The role that the Bibbulmun Track plays in the Peel region aligns with the Peel Regional Investment Blueprint with its focus on Tourism Excellence. The Blueprint identifies trails as being a key to the provision of a range of hard and soft adventure experiences and to enable visitors to access the natural environment in a sustainable manner. The Bibbulmun Track is a major part of the trail network and an attraction in its own right. The Track supports the vision of Peel District becoming a nature based tourism destination which attracts visitors to the region on a regular basis.
Being so close to Perth, Dwellingup is popular with weekend walkers who base themselves in town and enjoy day walks, or who walk out to a campsite for the night and head back to town the next day for a meal before driving back to Perth. The Bibbulmun Track Foundation and other tour operators also run various events and tours during the year which are based in the Peel. Log book entries from Murray Campsite, which is a two-day walk south of Dwellingup (excludes day hikers), show that:
- 70% of walkers were from the Perth metropolitan area, 9.4% were from interstate, and 7.3% were from overseas. The remaining 13% were from country WA.

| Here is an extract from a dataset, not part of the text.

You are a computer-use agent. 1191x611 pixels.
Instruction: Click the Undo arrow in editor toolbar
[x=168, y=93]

- 23% of walkers were walking for up to 2 days, 40% from 3 – 7 days, 8.5% from 1 – 5 weeks, and 28.5% more than 5 weeks.
- 37% either started or finished their walk in Dwellingup.

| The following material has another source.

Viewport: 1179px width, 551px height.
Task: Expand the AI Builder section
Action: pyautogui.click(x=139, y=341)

- 40% of walkers were aged between 45 – 64 years and 7.4% were aged 65 years and over. 12% were 18 years and under which is high compared to other areas of the Track. Some of this is attributed to the number of groups including schools and youth groups which use the Track in this area for Outdoor Recreation excursions.
The realignment of the Track to the new bridge location has been mapped out by DPaW and marked by Foundation Support volunteers. Approvals for the new location of the bridge have unfortunately taken longer than anticipated, however it is expected that construction of the bridge will be completed prior to next winter.